[Excerpted records — start]

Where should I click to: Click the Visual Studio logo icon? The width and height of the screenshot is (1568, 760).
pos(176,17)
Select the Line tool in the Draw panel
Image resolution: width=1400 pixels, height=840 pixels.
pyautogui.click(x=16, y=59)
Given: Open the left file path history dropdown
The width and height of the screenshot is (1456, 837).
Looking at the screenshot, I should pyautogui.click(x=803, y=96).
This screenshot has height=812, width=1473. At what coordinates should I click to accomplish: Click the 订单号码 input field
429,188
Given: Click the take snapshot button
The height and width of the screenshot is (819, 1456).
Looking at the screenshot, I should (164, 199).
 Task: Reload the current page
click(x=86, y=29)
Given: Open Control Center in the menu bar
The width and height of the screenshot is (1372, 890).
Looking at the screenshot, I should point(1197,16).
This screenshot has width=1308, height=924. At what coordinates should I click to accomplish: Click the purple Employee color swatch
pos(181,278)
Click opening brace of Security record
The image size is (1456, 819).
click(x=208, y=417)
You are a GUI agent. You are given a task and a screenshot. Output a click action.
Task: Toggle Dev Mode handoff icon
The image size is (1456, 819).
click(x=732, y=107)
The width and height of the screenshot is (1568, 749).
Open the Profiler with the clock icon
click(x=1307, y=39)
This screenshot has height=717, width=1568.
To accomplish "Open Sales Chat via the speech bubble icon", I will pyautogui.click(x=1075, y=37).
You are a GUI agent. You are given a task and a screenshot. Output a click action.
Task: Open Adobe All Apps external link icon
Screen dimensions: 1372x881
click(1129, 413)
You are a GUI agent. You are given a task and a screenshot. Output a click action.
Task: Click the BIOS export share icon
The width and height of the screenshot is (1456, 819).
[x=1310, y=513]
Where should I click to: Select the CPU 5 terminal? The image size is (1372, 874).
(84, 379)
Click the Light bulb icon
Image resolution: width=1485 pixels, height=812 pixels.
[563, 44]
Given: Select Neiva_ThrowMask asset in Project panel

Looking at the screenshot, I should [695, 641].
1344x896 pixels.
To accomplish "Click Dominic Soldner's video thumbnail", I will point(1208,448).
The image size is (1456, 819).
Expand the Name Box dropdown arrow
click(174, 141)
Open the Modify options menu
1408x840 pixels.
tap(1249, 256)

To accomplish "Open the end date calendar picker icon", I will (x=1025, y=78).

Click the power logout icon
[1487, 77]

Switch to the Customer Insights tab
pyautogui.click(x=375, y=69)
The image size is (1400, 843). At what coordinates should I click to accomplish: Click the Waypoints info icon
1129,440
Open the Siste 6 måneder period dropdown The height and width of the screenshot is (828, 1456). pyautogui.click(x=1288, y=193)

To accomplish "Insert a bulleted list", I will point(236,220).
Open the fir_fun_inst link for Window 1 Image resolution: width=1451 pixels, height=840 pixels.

[Excerpted records — finish]

All of the entries above should be written out verbatim.

### Response below
Where should I click to: Click the Visual Studio logo icon? The width and height of the screenshot is (1568, 760).
pos(176,17)
Select the Line tool in the Draw panel
Image resolution: width=1400 pixels, height=840 pixels.
pyautogui.click(x=16, y=59)
Given: Open the left file path history dropdown
The width and height of the screenshot is (1456, 837).
Looking at the screenshot, I should pyautogui.click(x=803, y=96).
This screenshot has height=812, width=1473. At what coordinates should I click to accomplish: Click the 订单号码 input field
429,188
Given: Click the take snapshot button
The height and width of the screenshot is (819, 1456).
Looking at the screenshot, I should (164, 199).
 Task: Reload the current page
click(x=86, y=29)
Given: Open Control Center in the menu bar
The width and height of the screenshot is (1372, 890).
Looking at the screenshot, I should point(1197,16).
This screenshot has width=1308, height=924. At what coordinates should I click to accomplish: Click the purple Employee color swatch
pos(181,278)
Click opening brace of Security record
The image size is (1456, 819).
click(x=208, y=417)
You are a GUI agent. You are given a task and a screenshot. Output a click action.
Task: Toggle Dev Mode handoff icon
The image size is (1456, 819).
click(x=732, y=107)
The width and height of the screenshot is (1568, 749).
Open the Profiler with the clock icon
click(x=1307, y=39)
This screenshot has height=717, width=1568.
To accomplish "Open Sales Chat via the speech bubble icon", I will pyautogui.click(x=1075, y=37).
You are a GUI agent. You are given a task and a screenshot. Output a click action.
Task: Open Adobe All Apps external link icon
Screen dimensions: 1372x881
click(1129, 413)
You are a GUI agent. You are given a task and a screenshot. Output a click action.
Task: Click the BIOS export share icon
The width and height of the screenshot is (1456, 819).
[x=1310, y=513]
Where should I click to: Select the CPU 5 terminal? The image size is (1372, 874).
(84, 379)
Click the Light bulb icon
Image resolution: width=1485 pixels, height=812 pixels.
[563, 44]
Given: Select Neiva_ThrowMask asset in Project panel

Looking at the screenshot, I should [695, 641].
1344x896 pixels.
To accomplish "Click Dominic Soldner's video thumbnail", I will point(1208,448).
The image size is (1456, 819).
Expand the Name Box dropdown arrow
click(174, 141)
Open the Modify options menu
1408x840 pixels.
tap(1249, 256)

To accomplish "Open the end date calendar picker icon", I will (x=1025, y=78).

Click the power logout icon
[1487, 77]

Switch to the Customer Insights tab
pyautogui.click(x=375, y=69)
The image size is (1400, 843). At what coordinates should I click to accomplish: Click the Waypoints info icon
1129,440
Open the Siste 6 måneder period dropdown The height and width of the screenshot is (828, 1456). pyautogui.click(x=1288, y=193)

To accomplish "Insert a bulleted list", I will point(236,220).
Open the fir_fun_inst link for Window 1 Image resolution: width=1451 pixels, height=840 pixels.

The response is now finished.